Gawrelski notes that his model forecasts pretax earnings that are 19% higher than the consensus on Wall Street for the year 2024 and that are 10% higher than the consensus for the year 2025.
In the meantime, an analyst at UBS named Lloyd Walmsley reaffirmed his Buy rating on Amazon shares while simultaneously increasing his target price on the stock from $130 to $150. His call is centered on his opinion that Amazon Web Services growth rate will rebound as a result of an increase in demand for Bedrock, which is the company’s service for building models for applications that use generative artificial intelligence.
Walmsley notes that his projections for Amazon Web Services (AWS) growth for the next two quarters are a little lower than what is expected by Wall Street, but he raises his expectations for 2024 and 2025. Even though AWS is falling further and further behind on large language models, the analyst believes that the company will quickly make up for lost ground. According to him, Amazon “will benefit from incumbency status because enterprises are already trained on AWS and store data” with the company. He bases this opinion on the fact that Amazon is already the incumbent.
Analyst Justin Post from BofA Global Research offered his thoughts on Thursday regarding a report from The Wall Street Journal that stated the company is mulling over the possibility of introducing a paid tier to its Amazon Prime Video service. Post, who has a Buy rating and a price target of $139 on the stock and writes that the idea makes sense, maintains his rating.

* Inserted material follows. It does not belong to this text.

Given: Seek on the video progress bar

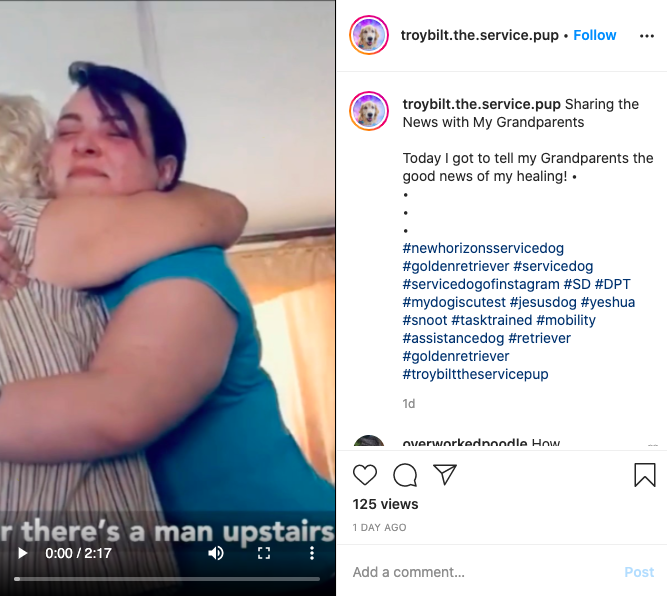Looking at the screenshot, I should pos(167,579).
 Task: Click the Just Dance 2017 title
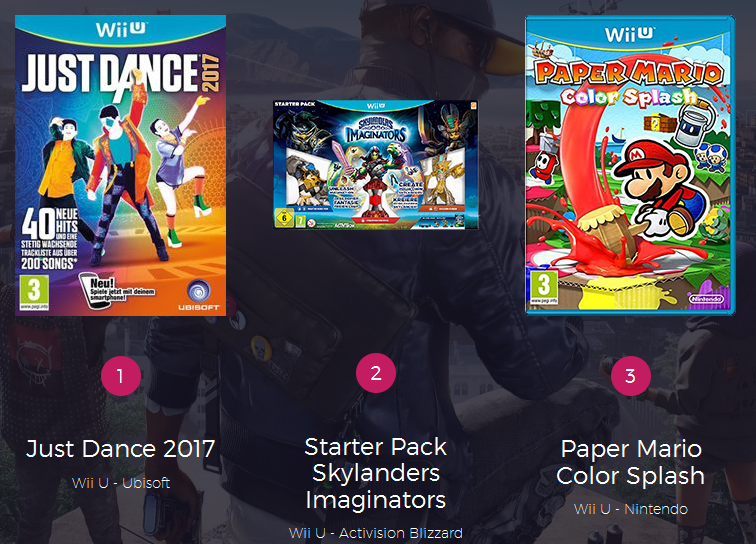(x=121, y=449)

The post mentions that Prime Video already inserts advertisements into some of its live sports programming, such as Thursday Night Football. Additionally, the company provides a streaming service known as Freevee that is supported by advertisements. In addition to this, he makes reference to a comment made in the Journal, which states that there has been demand from advertisers for streaming platforms that can attract younger viewers. In the most recent presentation that Netflix gave for its Advertising Upfront, he says that the company revealed that the majority of its ad-supported users are between the ages of 18 and 49, with the median age being 34 years old.
“In our view, Amazon’s user data, existing relationships with retail advertisers, and extensive ad sales teams provide a competitive advantage for monetizing ad-streaming,” writes Post.
As my colleague Andrew Bary points out, on Wednesday, Bernstein analyst Mark Shmulik suggested that the performance of the stock could improve if the company sold off some of its non-core businesses, such as its healthcare arm and its Project Kuiper satellite internet service. While reiterating his Outperform rating and $140 price target, Shmulik also suggested that the stock’s performance could improve if the company sold off some of its non-core businesses.
On Thursday, Amazon stock price was $124.79, up 2.9% from the previous day.